A entrevista foi rápida, o meu chefe não parece autoritário e tampouco excêntrico, ele é gentil atencioso e engraçado. Bem, a primeira impressão que ele passou é a de que eu vou conseguir me dá bem sem ser criticada por não vestir um manequim 36. Isso é bom!

Algo bom entre a névoa trevosa que passa a minha vida. Eu sigo de volta para casa, cansada de algo que foi tão simples. Eu começo a trabalhar amanhã, isso me faz distrair um pouco, eu começo a planejar os futuros temas de artigos que pretendo escrever. Eu consigo ter um dia mais normal, entretanto, sigo com minha mente engrenada no desabafo da minha Miranda, alguns por menores são encontrados dentro de suas falas por mim.

Eu me sinto mais animada, também com menos ódio dentro do meu coração, hoje já é sexta-feira, e talvez eu só precisasse ocupar a minha mente com o trabalho para me sentir mais viva. Eu confesso que me sinto balançada com umas coisas que vem acontecendo, ou melhor, com algumas mensagens que venho recebendo da Miranda, são mensagens do tipo: "Sinto falta da sua doçura.", "Eu amo você.", "Depois das minhas filhas, você foi a melhor coisa que me aconteceu." Entre muitas outras declarações de amor e pedido de mais um chance.

Eu não respondo nenhuma, e apago para tentar não ficar relendo e correr o risco de respondê-la, mas eu tenho boa memória e elas ficam se repetindo na minha mente.
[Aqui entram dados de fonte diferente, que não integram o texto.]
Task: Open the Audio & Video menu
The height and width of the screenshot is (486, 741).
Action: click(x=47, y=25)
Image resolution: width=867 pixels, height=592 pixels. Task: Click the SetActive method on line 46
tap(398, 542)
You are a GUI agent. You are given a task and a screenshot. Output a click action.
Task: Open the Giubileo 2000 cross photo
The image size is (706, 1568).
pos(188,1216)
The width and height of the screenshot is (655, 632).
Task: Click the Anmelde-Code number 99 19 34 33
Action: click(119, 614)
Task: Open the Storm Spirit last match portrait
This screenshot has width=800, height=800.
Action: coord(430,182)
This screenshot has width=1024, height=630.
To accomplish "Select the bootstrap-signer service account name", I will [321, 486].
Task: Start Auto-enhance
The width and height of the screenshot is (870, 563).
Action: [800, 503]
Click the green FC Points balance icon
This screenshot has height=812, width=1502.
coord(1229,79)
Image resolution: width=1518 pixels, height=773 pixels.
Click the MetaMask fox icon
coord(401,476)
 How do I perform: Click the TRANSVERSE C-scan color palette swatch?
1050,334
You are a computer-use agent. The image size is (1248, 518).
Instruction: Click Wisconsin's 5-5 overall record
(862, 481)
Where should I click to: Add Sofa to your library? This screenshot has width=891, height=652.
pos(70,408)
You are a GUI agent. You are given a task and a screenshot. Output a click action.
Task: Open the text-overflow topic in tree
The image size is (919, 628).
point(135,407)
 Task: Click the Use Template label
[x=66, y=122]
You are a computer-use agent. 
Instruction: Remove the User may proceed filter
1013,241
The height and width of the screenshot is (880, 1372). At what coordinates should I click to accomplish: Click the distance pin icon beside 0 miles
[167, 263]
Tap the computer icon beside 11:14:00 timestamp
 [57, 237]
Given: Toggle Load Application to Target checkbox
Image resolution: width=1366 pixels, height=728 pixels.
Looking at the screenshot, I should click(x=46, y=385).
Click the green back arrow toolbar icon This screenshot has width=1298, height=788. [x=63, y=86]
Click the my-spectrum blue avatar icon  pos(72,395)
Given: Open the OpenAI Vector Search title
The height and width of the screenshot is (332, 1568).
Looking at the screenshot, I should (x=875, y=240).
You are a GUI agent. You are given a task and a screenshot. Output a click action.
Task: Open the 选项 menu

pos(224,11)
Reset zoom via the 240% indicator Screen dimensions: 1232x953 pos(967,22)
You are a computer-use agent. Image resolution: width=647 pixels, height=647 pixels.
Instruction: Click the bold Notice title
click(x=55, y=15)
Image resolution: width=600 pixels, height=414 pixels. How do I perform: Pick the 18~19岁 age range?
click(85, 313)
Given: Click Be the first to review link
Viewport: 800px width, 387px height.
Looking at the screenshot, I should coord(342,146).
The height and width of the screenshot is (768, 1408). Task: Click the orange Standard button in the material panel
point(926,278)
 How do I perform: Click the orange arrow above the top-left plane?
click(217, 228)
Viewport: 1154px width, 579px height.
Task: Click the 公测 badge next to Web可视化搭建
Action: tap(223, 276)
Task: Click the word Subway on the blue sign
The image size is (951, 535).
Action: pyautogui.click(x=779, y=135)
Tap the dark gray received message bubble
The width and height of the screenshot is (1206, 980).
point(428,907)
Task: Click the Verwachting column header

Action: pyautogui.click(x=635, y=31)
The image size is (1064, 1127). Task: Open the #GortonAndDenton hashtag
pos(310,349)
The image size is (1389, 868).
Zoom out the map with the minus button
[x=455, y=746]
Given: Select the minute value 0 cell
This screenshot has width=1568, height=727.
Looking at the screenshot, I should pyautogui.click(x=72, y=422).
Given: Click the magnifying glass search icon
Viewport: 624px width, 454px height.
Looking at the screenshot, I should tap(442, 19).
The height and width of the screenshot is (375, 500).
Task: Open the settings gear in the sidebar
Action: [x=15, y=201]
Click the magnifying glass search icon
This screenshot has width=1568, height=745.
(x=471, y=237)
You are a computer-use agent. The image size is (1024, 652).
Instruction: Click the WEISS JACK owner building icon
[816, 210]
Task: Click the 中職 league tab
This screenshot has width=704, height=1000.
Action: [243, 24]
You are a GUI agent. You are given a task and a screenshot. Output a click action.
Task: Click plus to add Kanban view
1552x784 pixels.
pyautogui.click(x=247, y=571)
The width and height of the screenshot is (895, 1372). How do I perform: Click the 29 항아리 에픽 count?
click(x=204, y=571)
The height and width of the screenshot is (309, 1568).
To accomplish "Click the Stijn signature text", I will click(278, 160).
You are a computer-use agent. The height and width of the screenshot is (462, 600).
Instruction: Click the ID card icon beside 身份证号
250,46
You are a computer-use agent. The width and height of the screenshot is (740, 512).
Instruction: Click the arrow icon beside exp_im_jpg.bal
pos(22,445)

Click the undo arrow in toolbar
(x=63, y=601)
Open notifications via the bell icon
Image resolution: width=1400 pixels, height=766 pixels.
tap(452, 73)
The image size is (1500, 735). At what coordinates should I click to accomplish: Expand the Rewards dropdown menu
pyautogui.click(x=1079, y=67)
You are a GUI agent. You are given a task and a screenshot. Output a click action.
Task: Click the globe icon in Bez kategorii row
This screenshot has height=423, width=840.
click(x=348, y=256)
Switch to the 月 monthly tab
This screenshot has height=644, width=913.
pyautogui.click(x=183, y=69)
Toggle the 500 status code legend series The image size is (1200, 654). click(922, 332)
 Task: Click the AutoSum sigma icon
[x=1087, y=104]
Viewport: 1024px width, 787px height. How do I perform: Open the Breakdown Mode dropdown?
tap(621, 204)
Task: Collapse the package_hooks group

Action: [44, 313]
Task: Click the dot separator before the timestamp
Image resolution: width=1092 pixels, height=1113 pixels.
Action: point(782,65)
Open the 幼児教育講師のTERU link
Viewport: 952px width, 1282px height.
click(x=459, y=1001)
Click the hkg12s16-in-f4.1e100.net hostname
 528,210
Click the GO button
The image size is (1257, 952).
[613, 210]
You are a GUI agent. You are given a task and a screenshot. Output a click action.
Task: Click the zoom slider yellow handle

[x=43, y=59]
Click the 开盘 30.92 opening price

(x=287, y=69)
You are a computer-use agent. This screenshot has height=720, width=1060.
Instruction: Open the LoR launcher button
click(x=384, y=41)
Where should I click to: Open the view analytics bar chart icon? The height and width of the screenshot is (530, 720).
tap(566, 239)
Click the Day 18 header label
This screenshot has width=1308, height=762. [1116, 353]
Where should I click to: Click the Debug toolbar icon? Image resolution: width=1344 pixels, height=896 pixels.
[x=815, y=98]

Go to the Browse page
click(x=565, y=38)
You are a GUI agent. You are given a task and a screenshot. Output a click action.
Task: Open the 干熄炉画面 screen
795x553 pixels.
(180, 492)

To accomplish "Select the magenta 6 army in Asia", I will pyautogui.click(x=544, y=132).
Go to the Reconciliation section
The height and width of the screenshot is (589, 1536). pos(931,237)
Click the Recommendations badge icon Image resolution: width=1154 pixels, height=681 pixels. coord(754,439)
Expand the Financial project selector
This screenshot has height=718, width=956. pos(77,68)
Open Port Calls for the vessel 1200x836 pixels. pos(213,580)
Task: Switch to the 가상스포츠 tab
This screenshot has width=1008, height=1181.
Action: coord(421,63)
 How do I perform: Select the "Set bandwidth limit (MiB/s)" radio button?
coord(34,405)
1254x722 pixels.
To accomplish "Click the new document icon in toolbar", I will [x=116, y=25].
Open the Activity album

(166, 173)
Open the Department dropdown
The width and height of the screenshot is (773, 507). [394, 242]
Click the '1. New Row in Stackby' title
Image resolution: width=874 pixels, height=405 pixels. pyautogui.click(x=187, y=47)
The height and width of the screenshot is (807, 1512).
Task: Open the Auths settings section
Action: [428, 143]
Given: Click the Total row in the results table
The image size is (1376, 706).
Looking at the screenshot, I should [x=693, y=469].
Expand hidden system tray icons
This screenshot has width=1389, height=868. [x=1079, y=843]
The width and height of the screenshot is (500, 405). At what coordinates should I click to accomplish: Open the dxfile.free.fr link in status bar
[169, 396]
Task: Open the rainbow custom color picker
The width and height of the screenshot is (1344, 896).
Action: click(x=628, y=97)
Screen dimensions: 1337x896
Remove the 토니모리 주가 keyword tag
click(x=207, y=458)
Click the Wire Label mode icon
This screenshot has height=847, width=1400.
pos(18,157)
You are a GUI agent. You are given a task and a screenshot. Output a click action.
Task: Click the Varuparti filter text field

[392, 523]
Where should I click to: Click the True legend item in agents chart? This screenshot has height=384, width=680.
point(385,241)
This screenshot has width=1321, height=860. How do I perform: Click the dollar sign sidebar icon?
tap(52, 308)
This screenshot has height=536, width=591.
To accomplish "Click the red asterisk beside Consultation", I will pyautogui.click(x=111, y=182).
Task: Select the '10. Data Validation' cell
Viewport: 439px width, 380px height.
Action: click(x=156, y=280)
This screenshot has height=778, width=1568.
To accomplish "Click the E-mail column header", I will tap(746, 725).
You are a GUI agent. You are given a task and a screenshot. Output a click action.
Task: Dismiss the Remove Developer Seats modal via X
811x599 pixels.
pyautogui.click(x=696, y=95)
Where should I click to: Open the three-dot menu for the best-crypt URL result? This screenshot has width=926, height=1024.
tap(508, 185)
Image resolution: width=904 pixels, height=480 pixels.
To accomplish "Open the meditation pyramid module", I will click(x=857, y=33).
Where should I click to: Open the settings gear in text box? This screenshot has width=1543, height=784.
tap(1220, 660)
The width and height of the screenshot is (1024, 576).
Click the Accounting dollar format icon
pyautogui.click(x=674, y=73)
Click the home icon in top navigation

Eu me sinto confusa, eu me sinto tentada a ouvi-la mais uma vez, talvez agora com outro olhar, sem o ódio de achar que ela transou com a Elsa. Principalmente depois de conseguir interpretar seu desabafo, mas eu tenho medo... Eu sigo passando pelo prédio dela quase como uma fugitiva. E quase sempre eu a vejo, eu sinto saudade de nós, mesmo que seja melhor assim, esse melhor assim já não me parece tão certo dentro de mim.

Eu suspiro guardando minhas coisas, hoje eu precisei ficar até mais tarde para concluir um artigo. Sigo para fora do prédio, sentindo o frio do entardecer. Eu chego à Sexta Avenida, mas diferente das outras vezes, eu não acelero os passos, eu diminuo e olho nostálgica.

Meus olhos curiosos se prendem ao prédio dela, eu paro, cogito em ir até lá, eu vejo o carro do Roy parando e ele saindo, isso significa que a Miranda está saindo.

Mas, meus olhos se arregalam quando eu a vejo passando pela porta com a Elsa eu seu lado. Eu sinto minha boca abrir-se desacreditada, eu sinto meus olhos começarem a lacrimejar, meu estômago sente o flagelo que ver aquilo me causa. A loira sorrir e entra primeiro no carro, Miranda movimenta a cabeça como quem quer que a franja volte para o lugar certo, e então seus olhos encontram os meus. Nos encaramos eu não sei exatamente há quanto tempo.